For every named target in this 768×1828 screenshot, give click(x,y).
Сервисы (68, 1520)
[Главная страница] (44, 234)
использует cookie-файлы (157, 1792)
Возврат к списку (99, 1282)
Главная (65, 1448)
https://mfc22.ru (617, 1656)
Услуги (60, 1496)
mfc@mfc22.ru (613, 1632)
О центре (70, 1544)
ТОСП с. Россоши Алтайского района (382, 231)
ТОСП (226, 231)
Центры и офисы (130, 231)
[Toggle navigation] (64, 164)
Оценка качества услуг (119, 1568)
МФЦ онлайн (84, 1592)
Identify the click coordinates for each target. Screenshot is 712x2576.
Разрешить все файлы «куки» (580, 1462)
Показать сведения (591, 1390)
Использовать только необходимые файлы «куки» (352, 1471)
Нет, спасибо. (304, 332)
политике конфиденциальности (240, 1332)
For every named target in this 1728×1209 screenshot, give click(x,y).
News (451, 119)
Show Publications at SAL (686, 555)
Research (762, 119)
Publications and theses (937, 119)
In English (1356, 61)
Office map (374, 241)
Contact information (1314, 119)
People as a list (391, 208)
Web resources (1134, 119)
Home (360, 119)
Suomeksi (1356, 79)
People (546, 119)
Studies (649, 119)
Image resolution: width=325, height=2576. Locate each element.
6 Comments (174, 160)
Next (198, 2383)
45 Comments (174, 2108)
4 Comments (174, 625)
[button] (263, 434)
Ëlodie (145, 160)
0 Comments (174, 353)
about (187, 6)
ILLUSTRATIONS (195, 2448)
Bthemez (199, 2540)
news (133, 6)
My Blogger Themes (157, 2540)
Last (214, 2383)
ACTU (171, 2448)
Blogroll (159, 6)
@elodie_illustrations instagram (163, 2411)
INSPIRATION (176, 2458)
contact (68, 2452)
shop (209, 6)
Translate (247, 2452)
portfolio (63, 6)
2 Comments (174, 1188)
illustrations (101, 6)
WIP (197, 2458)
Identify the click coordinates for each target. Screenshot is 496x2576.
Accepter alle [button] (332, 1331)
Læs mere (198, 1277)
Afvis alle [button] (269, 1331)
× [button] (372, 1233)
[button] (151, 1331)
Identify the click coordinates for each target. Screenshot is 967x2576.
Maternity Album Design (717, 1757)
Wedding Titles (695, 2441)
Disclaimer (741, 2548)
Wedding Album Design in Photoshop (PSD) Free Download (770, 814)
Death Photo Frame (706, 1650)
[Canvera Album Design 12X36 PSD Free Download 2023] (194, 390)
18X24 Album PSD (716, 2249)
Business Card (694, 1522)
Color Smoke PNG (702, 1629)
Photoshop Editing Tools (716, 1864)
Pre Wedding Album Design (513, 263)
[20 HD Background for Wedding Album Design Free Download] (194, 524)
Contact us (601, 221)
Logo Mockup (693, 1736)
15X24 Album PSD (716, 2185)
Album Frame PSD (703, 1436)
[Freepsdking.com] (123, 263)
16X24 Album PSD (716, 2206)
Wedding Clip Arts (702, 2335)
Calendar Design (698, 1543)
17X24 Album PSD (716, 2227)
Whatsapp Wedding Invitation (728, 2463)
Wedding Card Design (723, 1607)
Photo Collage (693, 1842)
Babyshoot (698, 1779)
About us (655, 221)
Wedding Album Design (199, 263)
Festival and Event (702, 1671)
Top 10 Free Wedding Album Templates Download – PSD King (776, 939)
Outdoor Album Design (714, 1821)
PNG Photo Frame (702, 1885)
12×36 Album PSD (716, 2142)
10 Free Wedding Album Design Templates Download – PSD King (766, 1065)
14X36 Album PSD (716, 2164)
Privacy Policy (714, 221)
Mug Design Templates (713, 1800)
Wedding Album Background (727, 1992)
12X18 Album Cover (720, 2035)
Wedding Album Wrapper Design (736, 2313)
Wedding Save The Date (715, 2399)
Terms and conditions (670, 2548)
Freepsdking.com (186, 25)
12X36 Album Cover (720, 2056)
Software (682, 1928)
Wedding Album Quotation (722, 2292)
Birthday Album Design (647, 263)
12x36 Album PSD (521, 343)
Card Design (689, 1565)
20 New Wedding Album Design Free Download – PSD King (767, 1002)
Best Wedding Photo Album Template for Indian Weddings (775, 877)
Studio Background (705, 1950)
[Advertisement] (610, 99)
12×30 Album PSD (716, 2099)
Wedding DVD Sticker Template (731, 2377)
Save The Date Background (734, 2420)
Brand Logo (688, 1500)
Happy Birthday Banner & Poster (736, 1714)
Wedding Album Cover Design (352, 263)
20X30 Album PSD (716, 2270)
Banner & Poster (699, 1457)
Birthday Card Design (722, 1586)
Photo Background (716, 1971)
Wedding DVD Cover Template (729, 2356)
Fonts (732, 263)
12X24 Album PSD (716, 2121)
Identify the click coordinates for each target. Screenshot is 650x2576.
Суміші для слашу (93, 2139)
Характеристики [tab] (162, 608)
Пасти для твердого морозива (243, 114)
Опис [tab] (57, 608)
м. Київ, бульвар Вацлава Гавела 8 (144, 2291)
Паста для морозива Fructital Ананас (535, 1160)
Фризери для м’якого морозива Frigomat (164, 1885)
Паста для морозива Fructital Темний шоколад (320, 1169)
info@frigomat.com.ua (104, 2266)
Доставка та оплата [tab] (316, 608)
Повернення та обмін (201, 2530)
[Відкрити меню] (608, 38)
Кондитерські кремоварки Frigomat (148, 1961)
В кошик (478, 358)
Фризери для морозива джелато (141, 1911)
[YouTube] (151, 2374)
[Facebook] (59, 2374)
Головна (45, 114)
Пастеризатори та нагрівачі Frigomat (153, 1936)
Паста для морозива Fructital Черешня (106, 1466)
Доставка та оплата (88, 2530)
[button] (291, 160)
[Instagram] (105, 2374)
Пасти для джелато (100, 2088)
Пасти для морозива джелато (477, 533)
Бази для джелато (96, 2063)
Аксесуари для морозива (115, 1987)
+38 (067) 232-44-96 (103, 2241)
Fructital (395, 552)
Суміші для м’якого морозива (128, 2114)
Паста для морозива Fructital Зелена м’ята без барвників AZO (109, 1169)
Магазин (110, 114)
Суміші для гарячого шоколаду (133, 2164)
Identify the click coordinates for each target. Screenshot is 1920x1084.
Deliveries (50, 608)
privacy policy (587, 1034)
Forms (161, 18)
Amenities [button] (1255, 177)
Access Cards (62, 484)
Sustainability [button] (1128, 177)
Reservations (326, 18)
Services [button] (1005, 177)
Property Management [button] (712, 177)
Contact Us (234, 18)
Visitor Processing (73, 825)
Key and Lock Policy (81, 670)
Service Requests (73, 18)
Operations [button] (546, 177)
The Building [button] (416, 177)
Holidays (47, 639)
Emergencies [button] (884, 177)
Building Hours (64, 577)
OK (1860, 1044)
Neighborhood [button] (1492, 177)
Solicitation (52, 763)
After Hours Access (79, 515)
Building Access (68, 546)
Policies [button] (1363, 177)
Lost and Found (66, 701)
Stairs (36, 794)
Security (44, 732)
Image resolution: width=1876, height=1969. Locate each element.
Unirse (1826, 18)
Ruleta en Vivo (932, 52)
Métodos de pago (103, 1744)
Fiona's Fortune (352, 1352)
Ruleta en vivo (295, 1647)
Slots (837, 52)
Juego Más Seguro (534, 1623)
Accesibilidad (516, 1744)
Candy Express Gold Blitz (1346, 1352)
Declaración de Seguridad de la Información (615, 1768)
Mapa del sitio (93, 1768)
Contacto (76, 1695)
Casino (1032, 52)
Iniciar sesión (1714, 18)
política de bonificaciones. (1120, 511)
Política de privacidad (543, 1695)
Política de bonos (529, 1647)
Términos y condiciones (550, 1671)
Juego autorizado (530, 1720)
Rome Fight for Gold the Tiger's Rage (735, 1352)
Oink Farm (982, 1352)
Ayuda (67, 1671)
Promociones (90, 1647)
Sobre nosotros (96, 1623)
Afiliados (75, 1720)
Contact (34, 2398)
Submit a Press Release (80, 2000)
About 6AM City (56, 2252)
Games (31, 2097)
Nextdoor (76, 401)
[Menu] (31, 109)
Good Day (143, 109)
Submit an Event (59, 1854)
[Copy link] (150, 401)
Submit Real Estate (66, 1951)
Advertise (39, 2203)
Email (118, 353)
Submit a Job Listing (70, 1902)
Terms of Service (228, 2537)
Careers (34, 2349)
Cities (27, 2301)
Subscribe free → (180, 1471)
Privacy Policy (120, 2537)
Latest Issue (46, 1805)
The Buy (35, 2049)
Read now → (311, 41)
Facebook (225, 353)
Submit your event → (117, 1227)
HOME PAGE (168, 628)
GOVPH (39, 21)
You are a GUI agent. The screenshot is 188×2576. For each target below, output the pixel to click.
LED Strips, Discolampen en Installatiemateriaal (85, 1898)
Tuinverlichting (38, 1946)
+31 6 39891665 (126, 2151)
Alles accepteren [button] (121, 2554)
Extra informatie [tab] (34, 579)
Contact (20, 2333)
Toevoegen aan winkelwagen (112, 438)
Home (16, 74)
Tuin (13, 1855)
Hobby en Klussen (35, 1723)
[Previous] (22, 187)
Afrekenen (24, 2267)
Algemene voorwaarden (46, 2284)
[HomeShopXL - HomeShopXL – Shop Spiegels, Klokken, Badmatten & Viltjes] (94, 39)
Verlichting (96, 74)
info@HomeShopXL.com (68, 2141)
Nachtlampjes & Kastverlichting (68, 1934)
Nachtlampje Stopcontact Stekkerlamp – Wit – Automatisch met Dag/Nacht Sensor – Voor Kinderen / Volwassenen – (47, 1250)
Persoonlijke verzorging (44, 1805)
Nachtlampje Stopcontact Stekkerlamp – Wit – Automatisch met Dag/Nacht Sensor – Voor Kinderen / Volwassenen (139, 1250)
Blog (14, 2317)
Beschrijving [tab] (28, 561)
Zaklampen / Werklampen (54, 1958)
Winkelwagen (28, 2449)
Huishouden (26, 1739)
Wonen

→ **SET TASK**
Please repeat the entries starting with the first one and going on through the line with "Использовать только необходимые", with "Toggle navigation" changed to "Open menu" and everything else left as it is.

→ **OUTPUT OF THE TASK**
For every named target in this 768×1828 screenshot, give click(x,y).
Сервисы (68, 1520)
[Главная страница] (44, 234)
использует cookie-файлы (157, 1792)
Возврат к списку (99, 1282)
Главная (65, 1448)
https://mfc22.ru (617, 1656)
Услуги (60, 1496)
mfc@mfc22.ru (613, 1632)
О центре (70, 1544)
ТОСП с. Россоши Алтайского района (382, 231)
ТОСП (226, 231)
Центры и офисы (130, 231)
[Open menu] (64, 164)
Оценка качества услуг (119, 1568)
МФЦ онлайн (84, 1592)
Identify the click coordinates for each target. Screenshot is 712x2576.
Разрешить все файлы «куки» (580, 1462)
Показать сведения (591, 1390)
Использовать только необходимые файлы «куки» (352, 1471)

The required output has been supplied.